One Year Restriction for Highly Paid Senior Officials
A more restrictive -- although temporary -- rule governs certain highly paid officials. For one year from their departure from federal service, these former high-ranking senior officials may not come before the Commission to represent anyone on any matter. This ban applies even if the former senior official was not personally involved in the matter and even if it was not under this former official's official responsibility while in government service. The purpose of this prohibition is to limit any real or apparent ability of former officials to receive favorable treatment because of their former government position.
All FCC employees are subject to restrictions that focus on financial interests. Depending on the employee's salary and duties and responsibilities, FCC employees may also be required to file an annual report disclosing certain financial interests. Certain high-level federal officials are required to publicly disclose their personal financial interests for the purpose of ensuring confidence in the integrity of the federal government by demonstrating that they are able to carry our their duties without compromising the public trust. There is also a confidential (non-public) financial disclosure system for less senior federal employees in certain designated positions to assist the Commission in its own internal conflict of interest review. These reports require information about the official's interests, outside positions, liabilities, and gifts accepted. The financial interests of spouses and minor children must also be disclosed.
The purpose of public and confidential financial disclosure is to prevent conflicts of interest and to identify potential conflicts, by providing for the systematic review of the financial interests of both current and prospective federal employees. These reports assist agencies in administering their ethics programs and providing counseling to employees.
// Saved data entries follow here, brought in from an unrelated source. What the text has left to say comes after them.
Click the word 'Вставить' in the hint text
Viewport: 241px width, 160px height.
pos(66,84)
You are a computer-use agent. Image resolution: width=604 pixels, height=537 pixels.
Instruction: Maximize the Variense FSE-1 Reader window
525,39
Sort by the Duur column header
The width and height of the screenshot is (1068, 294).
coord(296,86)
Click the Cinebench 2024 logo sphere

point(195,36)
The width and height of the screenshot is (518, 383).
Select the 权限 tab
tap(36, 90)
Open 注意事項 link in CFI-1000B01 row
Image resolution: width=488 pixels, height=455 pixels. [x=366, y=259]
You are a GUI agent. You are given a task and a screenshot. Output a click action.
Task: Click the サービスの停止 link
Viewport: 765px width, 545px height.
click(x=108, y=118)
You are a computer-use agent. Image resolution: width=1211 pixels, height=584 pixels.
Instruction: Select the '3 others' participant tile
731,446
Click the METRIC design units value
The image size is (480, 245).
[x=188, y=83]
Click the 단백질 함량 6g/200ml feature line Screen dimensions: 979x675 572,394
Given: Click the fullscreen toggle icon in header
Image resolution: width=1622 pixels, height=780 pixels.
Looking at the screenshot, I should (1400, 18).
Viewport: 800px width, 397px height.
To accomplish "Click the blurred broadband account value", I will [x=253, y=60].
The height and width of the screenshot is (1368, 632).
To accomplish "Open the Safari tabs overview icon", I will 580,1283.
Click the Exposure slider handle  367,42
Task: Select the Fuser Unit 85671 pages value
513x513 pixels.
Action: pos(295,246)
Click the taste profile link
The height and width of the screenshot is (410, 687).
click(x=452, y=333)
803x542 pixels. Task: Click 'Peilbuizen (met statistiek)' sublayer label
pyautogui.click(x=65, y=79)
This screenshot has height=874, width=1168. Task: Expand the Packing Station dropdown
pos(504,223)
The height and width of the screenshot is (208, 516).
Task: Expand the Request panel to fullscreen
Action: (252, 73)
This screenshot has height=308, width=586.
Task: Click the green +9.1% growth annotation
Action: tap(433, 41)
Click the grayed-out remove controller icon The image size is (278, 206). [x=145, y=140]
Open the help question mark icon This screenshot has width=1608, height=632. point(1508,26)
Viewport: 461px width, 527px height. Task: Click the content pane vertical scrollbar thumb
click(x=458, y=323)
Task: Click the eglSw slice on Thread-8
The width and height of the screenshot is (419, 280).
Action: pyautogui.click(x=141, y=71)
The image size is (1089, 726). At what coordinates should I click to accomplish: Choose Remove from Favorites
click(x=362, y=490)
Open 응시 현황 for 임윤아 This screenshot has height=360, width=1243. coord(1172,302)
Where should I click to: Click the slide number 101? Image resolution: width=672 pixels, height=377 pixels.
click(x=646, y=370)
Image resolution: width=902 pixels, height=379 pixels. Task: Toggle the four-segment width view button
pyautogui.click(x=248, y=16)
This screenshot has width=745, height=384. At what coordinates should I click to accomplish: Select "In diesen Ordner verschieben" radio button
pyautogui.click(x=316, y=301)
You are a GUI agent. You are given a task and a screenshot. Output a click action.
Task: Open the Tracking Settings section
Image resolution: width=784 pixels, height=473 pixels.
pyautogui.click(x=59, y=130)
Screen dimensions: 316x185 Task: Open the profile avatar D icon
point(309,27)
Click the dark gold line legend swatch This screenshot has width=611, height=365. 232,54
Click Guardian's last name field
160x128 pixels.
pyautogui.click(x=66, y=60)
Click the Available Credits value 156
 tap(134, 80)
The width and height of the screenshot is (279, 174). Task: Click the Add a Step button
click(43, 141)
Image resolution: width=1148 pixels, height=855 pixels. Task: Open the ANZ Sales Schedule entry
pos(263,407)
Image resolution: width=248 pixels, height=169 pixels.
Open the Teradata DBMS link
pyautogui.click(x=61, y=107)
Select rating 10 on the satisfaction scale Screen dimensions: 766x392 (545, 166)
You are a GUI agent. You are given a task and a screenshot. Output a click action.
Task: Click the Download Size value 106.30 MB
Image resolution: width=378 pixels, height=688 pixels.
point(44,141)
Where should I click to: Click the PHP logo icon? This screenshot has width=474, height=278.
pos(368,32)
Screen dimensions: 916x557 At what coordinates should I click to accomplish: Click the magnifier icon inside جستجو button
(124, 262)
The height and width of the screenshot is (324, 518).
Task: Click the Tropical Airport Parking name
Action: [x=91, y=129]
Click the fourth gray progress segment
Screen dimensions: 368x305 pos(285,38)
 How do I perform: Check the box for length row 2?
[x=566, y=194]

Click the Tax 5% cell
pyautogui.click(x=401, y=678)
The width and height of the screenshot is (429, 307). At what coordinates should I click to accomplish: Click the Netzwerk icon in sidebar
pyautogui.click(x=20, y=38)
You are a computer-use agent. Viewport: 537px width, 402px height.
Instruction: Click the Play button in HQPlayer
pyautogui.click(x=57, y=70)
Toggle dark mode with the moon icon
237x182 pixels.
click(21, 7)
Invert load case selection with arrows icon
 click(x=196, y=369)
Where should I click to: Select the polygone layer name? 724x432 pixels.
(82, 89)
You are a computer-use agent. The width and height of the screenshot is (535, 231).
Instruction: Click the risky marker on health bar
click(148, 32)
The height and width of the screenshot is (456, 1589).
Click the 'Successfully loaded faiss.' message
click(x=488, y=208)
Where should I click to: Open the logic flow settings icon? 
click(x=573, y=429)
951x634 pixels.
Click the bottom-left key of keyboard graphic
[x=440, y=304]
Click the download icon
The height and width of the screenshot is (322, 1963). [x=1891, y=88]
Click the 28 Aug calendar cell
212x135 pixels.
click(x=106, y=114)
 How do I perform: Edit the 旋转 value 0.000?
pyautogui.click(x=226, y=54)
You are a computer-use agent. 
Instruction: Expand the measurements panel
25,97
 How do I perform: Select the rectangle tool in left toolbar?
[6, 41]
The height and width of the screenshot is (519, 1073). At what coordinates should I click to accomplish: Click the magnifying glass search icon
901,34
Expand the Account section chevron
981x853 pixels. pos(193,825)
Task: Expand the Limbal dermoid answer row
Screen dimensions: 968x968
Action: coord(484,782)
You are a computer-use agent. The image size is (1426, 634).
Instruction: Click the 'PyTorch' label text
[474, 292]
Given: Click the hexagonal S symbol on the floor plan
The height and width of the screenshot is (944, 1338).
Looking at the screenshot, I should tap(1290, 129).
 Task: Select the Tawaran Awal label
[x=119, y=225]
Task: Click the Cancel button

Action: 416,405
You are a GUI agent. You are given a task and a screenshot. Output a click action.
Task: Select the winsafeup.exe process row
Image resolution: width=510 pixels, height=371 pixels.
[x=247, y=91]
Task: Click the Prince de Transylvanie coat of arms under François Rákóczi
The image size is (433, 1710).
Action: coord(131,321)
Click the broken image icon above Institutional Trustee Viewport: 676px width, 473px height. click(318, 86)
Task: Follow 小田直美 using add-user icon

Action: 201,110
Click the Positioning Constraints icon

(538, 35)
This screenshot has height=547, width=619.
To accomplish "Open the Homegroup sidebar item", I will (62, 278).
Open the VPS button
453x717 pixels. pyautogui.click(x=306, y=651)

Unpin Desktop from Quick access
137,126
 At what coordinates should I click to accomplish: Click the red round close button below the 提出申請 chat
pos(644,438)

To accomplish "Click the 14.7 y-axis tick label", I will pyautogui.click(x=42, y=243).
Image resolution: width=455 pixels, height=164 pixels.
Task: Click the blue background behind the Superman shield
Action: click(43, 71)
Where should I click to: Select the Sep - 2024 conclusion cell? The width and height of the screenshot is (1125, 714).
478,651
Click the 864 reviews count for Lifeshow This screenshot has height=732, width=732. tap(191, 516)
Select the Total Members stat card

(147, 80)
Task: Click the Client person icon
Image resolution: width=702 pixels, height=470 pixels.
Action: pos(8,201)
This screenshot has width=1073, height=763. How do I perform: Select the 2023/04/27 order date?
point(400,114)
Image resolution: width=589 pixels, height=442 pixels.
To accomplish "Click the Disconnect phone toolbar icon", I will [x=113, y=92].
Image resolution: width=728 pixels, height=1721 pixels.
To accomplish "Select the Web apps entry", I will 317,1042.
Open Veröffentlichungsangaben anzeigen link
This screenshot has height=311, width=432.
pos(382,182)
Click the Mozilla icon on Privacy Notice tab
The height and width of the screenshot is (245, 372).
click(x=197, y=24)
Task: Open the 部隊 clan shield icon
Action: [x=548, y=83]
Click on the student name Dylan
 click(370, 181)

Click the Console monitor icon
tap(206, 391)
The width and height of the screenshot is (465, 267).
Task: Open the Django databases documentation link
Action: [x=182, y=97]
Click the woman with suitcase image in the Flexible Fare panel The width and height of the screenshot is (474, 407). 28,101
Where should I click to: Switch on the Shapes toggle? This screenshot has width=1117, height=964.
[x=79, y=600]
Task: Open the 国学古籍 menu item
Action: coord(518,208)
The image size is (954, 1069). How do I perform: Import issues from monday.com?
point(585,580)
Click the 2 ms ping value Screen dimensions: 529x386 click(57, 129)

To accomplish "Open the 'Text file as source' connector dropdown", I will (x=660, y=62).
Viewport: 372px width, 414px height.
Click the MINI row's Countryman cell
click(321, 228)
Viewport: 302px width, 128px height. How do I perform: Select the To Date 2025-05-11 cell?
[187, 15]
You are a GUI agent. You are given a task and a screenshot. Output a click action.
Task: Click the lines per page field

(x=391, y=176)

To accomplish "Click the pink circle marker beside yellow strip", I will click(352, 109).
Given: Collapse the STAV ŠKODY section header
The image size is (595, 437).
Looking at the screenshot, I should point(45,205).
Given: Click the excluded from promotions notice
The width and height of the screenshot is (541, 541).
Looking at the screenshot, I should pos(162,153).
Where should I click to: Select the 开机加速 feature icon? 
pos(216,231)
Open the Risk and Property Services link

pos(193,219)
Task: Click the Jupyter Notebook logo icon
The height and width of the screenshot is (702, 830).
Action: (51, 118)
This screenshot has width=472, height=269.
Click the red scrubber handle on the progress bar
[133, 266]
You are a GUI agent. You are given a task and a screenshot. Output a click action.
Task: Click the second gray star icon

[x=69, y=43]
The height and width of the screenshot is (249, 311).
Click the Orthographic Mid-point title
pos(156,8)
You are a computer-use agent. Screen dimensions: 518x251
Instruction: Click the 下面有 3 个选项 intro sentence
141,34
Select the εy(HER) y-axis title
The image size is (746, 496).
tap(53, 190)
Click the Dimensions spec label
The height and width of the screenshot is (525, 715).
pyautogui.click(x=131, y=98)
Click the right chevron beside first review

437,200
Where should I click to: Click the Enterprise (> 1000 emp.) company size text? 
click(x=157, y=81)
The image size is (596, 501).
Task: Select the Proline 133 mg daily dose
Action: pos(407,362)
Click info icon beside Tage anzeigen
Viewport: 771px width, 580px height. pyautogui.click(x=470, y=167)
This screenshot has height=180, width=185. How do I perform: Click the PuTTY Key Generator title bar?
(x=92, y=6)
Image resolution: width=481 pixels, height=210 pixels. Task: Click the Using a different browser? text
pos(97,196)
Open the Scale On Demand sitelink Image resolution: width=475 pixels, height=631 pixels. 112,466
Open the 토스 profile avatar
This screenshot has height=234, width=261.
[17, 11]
Financial disclosure reports are not net-worth statements but seek only information deemed relevant to the administration and application of conflict of interest laws and regulations, both criminal and civil.
Prohibition on Financial Interests in Significantly Regulated Entities
In addition to possible financial disclosure reporting requirements, the Communications Act prohibits Commission employees from holding a financial interest in any entity which is significantly regulated by the FCC. The United States Criminal Code also prohibits federal employees from participating in a particular matter, such as a rulemaking or licensing proceeding, that could affect their own financial interests or the interests of someone with whom they have a specified relationship (i.e., a spouse, minor child or general partner, or any organization or entity in which the employee serves as an officer, director, trustee, general partner or employee). The financial disclosure forms are used by FCC ethics officials to determine whether the filer has prohibited financial holdings that may create a conflict of interest.